Gümüşsuyu’nda Park Otel, ilkin İtalyan elçisi Baron Blanc’in eviymiş. Hariciye Konağı-Blanc Konağı olarak bilinirmiş. 1887 yılında İtalyan Büyükelçisi Baron Alberto Blanc tarafından sefaret binası olarak inşa ettirilmiş. Mimarı bilinmiyor.
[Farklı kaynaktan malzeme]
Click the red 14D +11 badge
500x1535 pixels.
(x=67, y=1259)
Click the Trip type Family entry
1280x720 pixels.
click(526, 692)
Elçinin geri çağrılması, İtalyan hükümetinin konağın yapım bedelini ödememesi ve güç durumda kalan elçinin başvurusu üzerine, Sultan II Abdülhamit, İtalyanlardan bu yapıyı satın almış ve Hariciye Nazırı Ahmet Tevfik Paşa’ya vermiş. II Meşrutiyetten sonra Tevfik Paşa, Londra’ya elçi olarak gönderilince konakta bir süre Hariciye Nazırı Rıfat Paşa kalmış. Ancak bu konak, 1911 yılında yangında yanmış. I. Dünya savaşından sonra İstanbul’a dönen Ahmet Tevfik Paşa, konağın ayakta kalan bölümüne ailesiyle birlikte yerleşmiş. Daha sonra Tevfik Paşa’nın İsviçre asıllı eşi Elisabeth Tschumi tarafından konak otele dönüştürülmesi fikri ortaya atılmış.

Bunun üzerine 1930 yılında Tevfik Paşa’nın oğulları tarafından otel inşa edilmiş. Başlangıçta otelin adı “Miramare” olmuş. Tevfik Paşa ve ailesi, oteli işletmekte zorlukla karşılaşınca oteli başkasına kiralamışlar. Otel birçok kez el değiştirdikten sonra, Aram Hıdır tarafından alınmış ve “Park Oteli” ismi verilerek yenilenmiş ve yeniden açılmış. Otelin cadde tarafından girilen, geniş ve ferah bir girişi var. Lobi katı, otelin en üst katında. Meyilli bir araziye yapıldığı için, odalar alt katlarda.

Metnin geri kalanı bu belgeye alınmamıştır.